■ **Available data**:
---
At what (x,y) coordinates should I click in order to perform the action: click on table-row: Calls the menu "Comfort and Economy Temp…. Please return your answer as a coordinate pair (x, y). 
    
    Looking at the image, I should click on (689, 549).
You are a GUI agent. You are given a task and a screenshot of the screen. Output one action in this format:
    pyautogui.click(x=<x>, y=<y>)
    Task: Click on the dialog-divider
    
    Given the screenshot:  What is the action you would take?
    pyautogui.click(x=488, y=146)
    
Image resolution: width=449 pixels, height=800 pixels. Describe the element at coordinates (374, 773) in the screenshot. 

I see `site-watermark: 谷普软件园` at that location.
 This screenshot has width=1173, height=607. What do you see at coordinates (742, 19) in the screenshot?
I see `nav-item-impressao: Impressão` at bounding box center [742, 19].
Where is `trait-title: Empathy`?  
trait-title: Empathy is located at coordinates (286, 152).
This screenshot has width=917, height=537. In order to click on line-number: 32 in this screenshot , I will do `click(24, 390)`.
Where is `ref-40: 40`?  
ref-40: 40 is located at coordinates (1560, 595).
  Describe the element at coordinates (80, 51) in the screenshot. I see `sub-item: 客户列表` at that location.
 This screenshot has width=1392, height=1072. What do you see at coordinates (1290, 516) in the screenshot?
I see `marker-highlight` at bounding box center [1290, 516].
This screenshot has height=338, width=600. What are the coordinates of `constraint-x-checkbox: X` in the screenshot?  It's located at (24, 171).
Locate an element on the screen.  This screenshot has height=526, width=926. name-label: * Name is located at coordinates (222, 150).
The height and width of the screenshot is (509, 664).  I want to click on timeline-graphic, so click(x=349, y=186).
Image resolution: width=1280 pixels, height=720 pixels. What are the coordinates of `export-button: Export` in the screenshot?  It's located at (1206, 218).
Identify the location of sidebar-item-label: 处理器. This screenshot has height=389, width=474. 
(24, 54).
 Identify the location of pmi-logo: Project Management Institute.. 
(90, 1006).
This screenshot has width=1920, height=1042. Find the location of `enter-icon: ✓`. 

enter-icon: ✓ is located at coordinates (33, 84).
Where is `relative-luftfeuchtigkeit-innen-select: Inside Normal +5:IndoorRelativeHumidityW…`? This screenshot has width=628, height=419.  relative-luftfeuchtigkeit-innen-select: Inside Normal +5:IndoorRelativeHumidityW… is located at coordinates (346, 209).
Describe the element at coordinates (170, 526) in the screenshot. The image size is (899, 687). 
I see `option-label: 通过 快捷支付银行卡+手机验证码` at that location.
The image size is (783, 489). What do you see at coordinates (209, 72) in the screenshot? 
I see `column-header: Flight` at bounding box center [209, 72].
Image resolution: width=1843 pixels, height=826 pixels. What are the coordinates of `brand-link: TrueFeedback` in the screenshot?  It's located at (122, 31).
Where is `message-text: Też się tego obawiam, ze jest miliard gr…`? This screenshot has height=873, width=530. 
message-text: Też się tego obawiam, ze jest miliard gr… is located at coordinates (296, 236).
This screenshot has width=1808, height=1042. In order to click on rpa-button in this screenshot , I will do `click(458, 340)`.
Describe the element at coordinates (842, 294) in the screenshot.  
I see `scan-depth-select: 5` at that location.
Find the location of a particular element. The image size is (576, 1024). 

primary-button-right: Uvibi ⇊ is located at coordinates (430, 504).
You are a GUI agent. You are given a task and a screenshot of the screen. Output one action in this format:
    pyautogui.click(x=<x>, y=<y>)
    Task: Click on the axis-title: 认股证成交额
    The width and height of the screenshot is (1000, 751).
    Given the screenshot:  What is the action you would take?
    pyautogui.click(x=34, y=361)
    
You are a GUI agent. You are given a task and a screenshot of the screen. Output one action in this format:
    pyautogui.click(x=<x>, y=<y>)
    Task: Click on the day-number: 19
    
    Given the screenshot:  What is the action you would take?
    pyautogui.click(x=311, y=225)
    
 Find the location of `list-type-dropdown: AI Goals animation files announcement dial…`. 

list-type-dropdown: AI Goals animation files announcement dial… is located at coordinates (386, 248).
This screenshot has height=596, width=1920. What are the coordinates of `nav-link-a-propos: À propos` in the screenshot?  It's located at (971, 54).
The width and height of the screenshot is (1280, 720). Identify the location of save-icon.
---
■ **Work request**: Can you turn every line of the records above into a JSON list of strings, one string per line, with blank lines left out?

■ **Solution**:
[
  "At what (x,y) coordinates should I click in order to perform the action: click on table-row: Calls the menu \"Comfort and Economy Temp…. Please return your answer as a coordinate pair (x, y). ",
  "    Looking at the image, I should click on (689, 549).",
  "You are a GUI agent. You are given a task and a screenshot of the screen. Output one action in this format:",
  "    pyautogui.click(x=<x>, y=<y>)",
  "    Task: Click on the dialog-divider",
  "    Given the screenshot:  What is the action you would take?",
  "    pyautogui.click(x=488, y=146)",
  "Image resolution: width=449 pixels, height=800 pixels. Describe the element at coordinates (374, 773) in the screenshot. ",
  "I see `site-watermark: 谷普软件园` at that location.",
  " This screenshot has width=1173, height=607. What do you see at coordinates (742, 19) in the screenshot?",
  "I see `nav-item-impressao: Impressão` at bounding box center [742, 19].",
  "Where is `trait-title: Empathy`?  ",
  "trait-title: Empathy is located at coordinates (286, 152).",
  "This screenshot has width=917, height=537. In order to click on line-number: 32 in this screenshot , I will do `click(24, 390)`.",
  "Where is `ref-40: 40`?  ",
  "ref-40: 40 is located at coordinates (1560, 595).",
  "  Describe the element at coordinates (80, 51) in the screenshot. I see `sub-item: 客户列表` at that location.",
  " This screenshot has width=1392, height=1072. What do you see at coordinates (1290, 516) in the screenshot?",
  "I see `marker-highlight` at bounding box center [1290, 516].",
  "This screenshot has height=338, width=600. What are the coordinates of `constraint-x-checkbox: X` in the screenshot?  It's located at (24, 171).",
  "Locate an element on the screen.  This screenshot has height=526, width=926. name-label: * Name is located at coordinates (222, 150).",
  "The height and width of the screenshot is (509, 664).  I want to click on timeline-graphic, so click(x=349, y=186).",
  "Image resolution: width=1280 pixels, height=720 pixels. What are the coordinates of `export-button: Export` in the screenshot?  It's located at (1206, 218).",
  "Identify the location of sidebar-item-label: 处理器. This screenshot has height=389, width=474. ",
  "(24, 54).",
  " Identify the location of pmi-logo: Project Management Institute.. ",
  "(90, 1006).",
  "This screenshot has width=1920, height=1042. Find the location of `enter-icon: ✓`. ",
  "enter-icon: ✓ is located at coordinates (33, 84).",
  "Where is `relative-luftfeuchtigkeit-innen-select: Inside Normal +5:IndoorRelativeHumidityW…`? This screenshot has width=628, height=419.  relative-luftfeuchtigkeit-innen-select: Inside Normal +5:IndoorRelativeHumidityW… is located at coordinates (346, 209).",
  "Describe the element at coordinates (170, 526) in the screenshot. The image size is (899, 687). ",
  "I see `option-label: 通过 快捷支付银行卡+手机验证码` at that location.",
  "The image size is (783, 489). What do you see at coordinates (209, 72) in the screenshot? ",
  "I see `column-header: Flight` at bounding box center [209, 72].",
  "Image resolution: width=1843 pixels, height=826 pixels. What are the coordinates of `brand-link: TrueFeedback` in the screenshot?  It's located at (122, 31).",
  "Where is `message-text: Też się tego obawiam, ze jest miliard gr…`? This screenshot has height=873, width=530. ",
  "message-text: Też się tego obawiam, ze jest miliard gr… is located at coordinates (296, 236).",
  "This screenshot has width=1808, height=1042. In order to click on rpa-button in this screenshot , I will do `click(458, 340)`.",
  "Describe the element at coordinates (842, 294) in the screenshot.  ",
  "I see `scan-depth-select: 5` at that location.",
  "Find the location of a particular element. The image size is (576, 1024). ",
  "primary-button-right: Uvibi ⇊ is located at coordinates (430, 504).",
  "You are a GUI agent. You are given a task and a screenshot of the screen. Output one action in this format:",
  "    pyautogui.click(x=<x>, y=<y>)",
  "    Task: Click on the axis-title: 认股证成交额",
  "    The width and height of the screenshot is (1000, 751).",
  "    Given the screenshot:  What is the action you would take?",
  "    pyautogui.click(x=34, y=361)",
  "You are a GUI agent. You are given a task and a screenshot of the screen. Output one action in this format:",
  "    pyautogui.click(x=<x>, y=<y>)",
  "    Task: Click on the day-number: 19",
  "    Given the screenshot:  What is the action you would take?",
  "    pyautogui.click(x=311, y=225)",
  " Find the location of `list-type-dropdown: AI Goals animation files announcement dial…`. ",
  "list-type-dropdown: AI Goals animation files announcement dial… is located at coordinates (386, 248).",
  "This screenshot has height=596, width=1920. What are the coordinates of `nav-link-a-propos: À propos` in the screenshot?  It's located at (971, 54).",
  "The width and height of the screenshot is (1280, 720). Identify the location of save-icon."
]